Initial work with NK1R-deficient mice explains why NK1R would be targeted for alcohol dependence treatment. Mice that did not express the NK1R receptor consumed less alcohol than wild-type controls, especially at higher alcohol concentrations where consumption is motivated by pharmacological rather than taste effects. In addition, NK1R-knockouts displayed increased sensitivity to alcohol relative to wild-type controls (1). Because treatment of alcohol dependence aims to decrease consumption, a drug that could inactivate the effects of this receptor could be clinically relevant in humans.
To recreate this effect in humans, George and colleagues chose a selective NK1R antagonist, LY686017, to treat anxious individuals diagnosed with late-onset alcohol dependence (1). By inactivating this receptor, LY686017 treatment resulted in decreased spontaneous as well as challenge-induced cravings for alcohol. Interestingly, fMRI studies revealed that the treated group had less activation of the insula, a region associated with cravings, in response to negative stimuli. Since the insula may also play a role in maintaining addictive behavior, LY686017’s ability to lead to reduced activation of this region is quite profound. This initial success should propel future studies to reproduce the positive effects of LY686017 on late-onset alcohol dependence, for future insights into NK1R antagonism may lead to efficacious drug development.
Conclusion
Three different drugs have shown promise within either early- or late-onset alcohol dependence. These drugs demonstrate how differentiating between types of alcohol dependence, even with criterion as simple as age of onset, can result in better outcomes for patients. Overlaying this strategy with genetic information further elucidates the correct choice for treatment. Naltrexone may have better outcomes for early-onset drinker with the Asp40 allele of OPRM1, and ondansetron seems to be more beneficial for patients with the L/L genotype for 5-HTTPR. For the late-onset drinkers, LY686017 shows promise. Throughout all of these cases, the findings were encouraging but did not warrant immediate incorporation of these drugs into contemporary treatment strategy. Whereas naltrexone is already approved for treatment, ondansetron and LY686017 must undergo more rigorous clinical trials before being integrated into clinicians’ toolboxes. As the pharmacogenetic trend grows, the work with alcohol dependence may serve as a template for future studies in other forms of addiction. By remembering that brain disorders are the foundation for addiction, pharmacology may come to replace willpower as the public’s choice for a remedy.
References
1. D. George et al., Science 319, 1536-1539 (2008).
2. B. A. Johnson, Am. J. Psychiat. 167, 630-639 (2010).
3. D. W. Oslin et al., Neuropyschopharmacol. 28, 1546-1552 (2003).
4. G. A. Kenna et al., Alcohol. Clin. Exp. Research. 33, 315-322 (2009).
5. L. A. Ray et al., Alcohol. Clin. Exp. Research. In press (2011).
6. B. A. Johnson et al., Am. J. Psychiat. 168, 265-275 (2011).

◆ ◆ ◆

• _What is expected_
In the excerpt on alcohol dependence treatment, which brain region was less activated in response to negative stimuli in the group treated with LY686017? The records here were taken from a separate source.

[Stored dataset records]
◆ ◆ ◆

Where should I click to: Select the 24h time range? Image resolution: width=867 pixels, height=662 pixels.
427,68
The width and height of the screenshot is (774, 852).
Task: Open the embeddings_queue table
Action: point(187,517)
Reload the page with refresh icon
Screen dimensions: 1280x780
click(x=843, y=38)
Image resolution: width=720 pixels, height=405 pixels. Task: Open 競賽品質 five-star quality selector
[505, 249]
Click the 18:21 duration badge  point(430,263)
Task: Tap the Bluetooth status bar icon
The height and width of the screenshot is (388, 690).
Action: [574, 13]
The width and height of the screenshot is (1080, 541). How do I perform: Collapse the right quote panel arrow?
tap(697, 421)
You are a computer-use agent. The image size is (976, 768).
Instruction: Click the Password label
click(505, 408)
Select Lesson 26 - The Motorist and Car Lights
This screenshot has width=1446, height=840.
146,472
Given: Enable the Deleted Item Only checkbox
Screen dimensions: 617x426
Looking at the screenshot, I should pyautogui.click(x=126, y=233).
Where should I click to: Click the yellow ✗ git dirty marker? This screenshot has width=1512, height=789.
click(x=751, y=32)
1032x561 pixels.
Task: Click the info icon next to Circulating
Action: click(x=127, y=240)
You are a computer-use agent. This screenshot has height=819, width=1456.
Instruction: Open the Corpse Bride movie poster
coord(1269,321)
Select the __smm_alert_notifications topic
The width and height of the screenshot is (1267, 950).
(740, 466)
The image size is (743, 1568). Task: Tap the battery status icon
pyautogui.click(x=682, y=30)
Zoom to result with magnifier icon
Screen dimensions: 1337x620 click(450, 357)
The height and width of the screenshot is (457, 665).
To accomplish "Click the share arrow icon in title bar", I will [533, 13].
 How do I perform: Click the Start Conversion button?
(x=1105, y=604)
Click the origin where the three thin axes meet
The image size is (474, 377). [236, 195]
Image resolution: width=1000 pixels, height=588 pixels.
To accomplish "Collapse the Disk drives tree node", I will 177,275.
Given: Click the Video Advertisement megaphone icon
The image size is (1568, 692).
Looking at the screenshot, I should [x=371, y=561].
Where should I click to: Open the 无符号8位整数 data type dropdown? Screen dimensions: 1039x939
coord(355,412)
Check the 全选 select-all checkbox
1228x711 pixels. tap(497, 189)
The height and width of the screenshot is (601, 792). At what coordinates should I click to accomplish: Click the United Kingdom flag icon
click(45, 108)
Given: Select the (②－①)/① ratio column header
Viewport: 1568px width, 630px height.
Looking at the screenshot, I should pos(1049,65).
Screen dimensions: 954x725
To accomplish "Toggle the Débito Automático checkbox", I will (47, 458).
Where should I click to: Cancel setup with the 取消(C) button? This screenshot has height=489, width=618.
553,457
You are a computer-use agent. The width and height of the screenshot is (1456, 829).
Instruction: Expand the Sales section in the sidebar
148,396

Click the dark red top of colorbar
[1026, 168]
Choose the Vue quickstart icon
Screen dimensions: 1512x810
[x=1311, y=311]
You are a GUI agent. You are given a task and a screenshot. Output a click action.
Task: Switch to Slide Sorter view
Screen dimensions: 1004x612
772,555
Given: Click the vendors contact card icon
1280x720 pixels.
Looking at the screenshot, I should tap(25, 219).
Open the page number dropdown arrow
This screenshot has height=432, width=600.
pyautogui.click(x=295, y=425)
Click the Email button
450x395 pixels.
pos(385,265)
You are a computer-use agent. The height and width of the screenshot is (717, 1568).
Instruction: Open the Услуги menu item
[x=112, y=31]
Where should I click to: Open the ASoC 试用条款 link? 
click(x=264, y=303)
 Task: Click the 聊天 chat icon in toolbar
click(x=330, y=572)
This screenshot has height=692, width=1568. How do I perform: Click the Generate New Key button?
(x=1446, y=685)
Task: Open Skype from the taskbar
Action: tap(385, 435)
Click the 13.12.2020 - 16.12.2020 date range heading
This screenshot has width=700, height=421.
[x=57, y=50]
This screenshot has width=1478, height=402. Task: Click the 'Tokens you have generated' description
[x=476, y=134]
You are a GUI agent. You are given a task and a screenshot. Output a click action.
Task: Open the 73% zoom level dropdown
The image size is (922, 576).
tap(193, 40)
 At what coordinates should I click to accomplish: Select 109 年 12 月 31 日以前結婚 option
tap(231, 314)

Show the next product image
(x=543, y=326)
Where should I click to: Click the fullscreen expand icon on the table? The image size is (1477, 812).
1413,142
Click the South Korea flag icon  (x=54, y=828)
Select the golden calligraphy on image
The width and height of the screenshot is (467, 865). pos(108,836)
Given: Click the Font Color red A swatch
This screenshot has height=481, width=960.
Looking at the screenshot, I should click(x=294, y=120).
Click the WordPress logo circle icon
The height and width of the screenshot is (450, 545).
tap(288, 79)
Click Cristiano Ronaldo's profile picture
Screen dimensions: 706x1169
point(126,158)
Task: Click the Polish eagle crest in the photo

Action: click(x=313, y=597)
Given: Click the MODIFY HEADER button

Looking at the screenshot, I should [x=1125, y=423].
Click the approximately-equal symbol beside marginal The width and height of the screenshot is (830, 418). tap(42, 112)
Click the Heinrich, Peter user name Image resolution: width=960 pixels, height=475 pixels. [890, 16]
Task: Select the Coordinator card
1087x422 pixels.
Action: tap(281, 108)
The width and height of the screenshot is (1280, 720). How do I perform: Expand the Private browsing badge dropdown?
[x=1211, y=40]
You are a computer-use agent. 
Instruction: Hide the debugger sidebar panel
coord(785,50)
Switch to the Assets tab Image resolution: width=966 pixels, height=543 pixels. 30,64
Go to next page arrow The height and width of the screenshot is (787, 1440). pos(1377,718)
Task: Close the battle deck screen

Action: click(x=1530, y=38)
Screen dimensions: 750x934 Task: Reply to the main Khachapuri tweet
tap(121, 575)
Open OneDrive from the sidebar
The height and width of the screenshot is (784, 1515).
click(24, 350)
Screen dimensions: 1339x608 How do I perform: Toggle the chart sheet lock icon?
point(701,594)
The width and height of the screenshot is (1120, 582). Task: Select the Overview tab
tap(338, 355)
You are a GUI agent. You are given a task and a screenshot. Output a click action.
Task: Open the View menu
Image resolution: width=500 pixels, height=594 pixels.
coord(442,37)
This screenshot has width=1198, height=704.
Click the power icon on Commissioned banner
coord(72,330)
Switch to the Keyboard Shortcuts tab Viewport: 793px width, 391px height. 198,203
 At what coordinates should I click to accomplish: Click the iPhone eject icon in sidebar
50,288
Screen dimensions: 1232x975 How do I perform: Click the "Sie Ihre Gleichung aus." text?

◆ ◆ ◆

• _Result_
The insula.